Le Parlement français a définitivement adopté, ce jeudi, une loi historique réhabilitant les femmes condamnées pour avortement avant la loi Veil de 1975. Voté à l’unanimité à l’Assemblée nationale après un passage identique au Sénat, le texte reconnaît officiellement que les lois pénalisant l’avortement ont constitué une atteinte grave à la santé, à l’autonomie et aux droits fondamentaux des femmes, causant des souffrances physiques, morales et de nombreux décès.
Portée par la sénatrice socialiste Laurence Rossignol, ancienne ministre des Droits des femmes, la loi s’inscrit dans une démarche mémorielle et réparatrice, cinquante ans après la légalisation de l’IVG. Entre 1870 et 1975, plus de 11 600 personnes avaient été condamnées pour avoir pratiqué ou subi un avortement. La ministre déléguée à l’Égalité femmes-hommes, Aurore Bergé, a salué « un acte de justice envers des milliers de vies brisées par des lois injustes », rappelant que ces combats restent d’actualité face aux reculs observés dans de nombreux pays.

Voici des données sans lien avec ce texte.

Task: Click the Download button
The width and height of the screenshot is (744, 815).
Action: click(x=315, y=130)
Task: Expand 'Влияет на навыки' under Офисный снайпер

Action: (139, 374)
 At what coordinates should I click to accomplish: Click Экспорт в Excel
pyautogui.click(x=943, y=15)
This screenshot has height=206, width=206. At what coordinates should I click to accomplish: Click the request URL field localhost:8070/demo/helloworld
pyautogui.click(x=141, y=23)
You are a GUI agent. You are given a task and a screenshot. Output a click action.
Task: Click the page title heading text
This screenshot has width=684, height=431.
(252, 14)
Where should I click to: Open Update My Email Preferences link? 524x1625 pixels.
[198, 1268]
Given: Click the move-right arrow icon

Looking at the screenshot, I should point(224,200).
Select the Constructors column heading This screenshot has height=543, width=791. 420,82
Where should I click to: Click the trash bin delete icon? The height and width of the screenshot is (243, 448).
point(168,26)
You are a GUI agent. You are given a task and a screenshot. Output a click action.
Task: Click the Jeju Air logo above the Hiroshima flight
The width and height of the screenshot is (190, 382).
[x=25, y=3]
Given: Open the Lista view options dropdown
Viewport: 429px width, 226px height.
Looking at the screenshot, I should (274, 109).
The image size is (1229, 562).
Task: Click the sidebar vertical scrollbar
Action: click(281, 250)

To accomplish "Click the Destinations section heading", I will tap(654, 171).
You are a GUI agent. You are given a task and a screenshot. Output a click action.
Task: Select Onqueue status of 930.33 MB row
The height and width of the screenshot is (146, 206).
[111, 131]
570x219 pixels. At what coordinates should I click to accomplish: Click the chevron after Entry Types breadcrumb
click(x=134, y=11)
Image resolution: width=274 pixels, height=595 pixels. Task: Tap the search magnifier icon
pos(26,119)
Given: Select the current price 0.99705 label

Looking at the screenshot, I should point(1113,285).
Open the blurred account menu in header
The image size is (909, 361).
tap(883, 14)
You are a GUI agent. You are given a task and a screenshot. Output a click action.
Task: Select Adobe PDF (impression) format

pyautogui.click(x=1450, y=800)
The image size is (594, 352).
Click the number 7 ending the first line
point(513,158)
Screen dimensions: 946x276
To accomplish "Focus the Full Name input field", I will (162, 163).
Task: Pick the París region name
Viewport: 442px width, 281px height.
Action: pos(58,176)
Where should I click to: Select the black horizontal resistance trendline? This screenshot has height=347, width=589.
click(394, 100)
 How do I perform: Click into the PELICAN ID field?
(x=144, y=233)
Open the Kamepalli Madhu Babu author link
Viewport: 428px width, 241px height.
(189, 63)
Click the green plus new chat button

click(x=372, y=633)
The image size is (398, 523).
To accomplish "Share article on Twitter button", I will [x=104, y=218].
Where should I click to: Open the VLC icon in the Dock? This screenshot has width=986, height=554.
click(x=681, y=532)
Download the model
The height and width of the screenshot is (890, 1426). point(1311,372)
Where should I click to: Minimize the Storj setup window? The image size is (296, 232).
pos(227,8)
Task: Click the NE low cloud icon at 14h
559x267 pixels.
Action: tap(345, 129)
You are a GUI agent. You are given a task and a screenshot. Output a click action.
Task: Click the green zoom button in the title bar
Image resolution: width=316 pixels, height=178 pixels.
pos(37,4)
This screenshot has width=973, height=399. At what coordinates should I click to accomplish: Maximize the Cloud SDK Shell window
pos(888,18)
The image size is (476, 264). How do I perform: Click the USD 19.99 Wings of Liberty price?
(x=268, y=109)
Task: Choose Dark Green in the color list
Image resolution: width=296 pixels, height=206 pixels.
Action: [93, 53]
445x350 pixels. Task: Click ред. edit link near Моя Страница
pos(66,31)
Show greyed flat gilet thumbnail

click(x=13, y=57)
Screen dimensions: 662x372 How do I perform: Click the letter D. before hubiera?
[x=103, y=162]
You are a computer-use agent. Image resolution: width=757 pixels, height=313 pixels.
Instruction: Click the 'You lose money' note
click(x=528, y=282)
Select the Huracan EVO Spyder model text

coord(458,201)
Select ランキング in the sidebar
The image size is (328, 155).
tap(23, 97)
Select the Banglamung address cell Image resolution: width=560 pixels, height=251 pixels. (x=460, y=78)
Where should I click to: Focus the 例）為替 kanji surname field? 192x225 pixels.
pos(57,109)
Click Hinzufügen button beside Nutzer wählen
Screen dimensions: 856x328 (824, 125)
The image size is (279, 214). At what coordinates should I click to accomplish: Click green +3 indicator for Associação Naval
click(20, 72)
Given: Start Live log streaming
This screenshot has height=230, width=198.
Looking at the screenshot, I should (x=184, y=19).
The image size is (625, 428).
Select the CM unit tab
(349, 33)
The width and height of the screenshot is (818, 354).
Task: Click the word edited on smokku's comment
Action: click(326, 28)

Un devoir de mémoire et un signal politique fort
Le texte prévoit la création d’une commission chargée de reconnaître le préjudice subi par les femmes contraintes à l’avortement clandestin, de recueillir leurs témoignages et de transmettre cette mémoire aux générations futures. S’il ne comporte pas de volet indemnitaire immédiat, le gouvernement n’exclut pas que ce travail ouvre, à terme, la voie à des formes de réparation, une position jugée encore insuffisante par certaines élues mais assumée par l’exécutif.
Cette adoption intervient dans un contexte européen et international marqué par de fortes tensions autour du droit à l’avortement. Alors que la France a inscrit l’IVG dans sa Constitution en 2024, le Parlement européen vient lui aussi d’adopter un texte appelant à garantir un accès sûr à l’avortement pour toutes les Européennes. Pour les associations féministes, la loi française envoie un message clair : l’avortement est un droit fondamental, et celles qui ont été persécutées pour l’avoir exercé méritent reconnaissance, dignité et justice.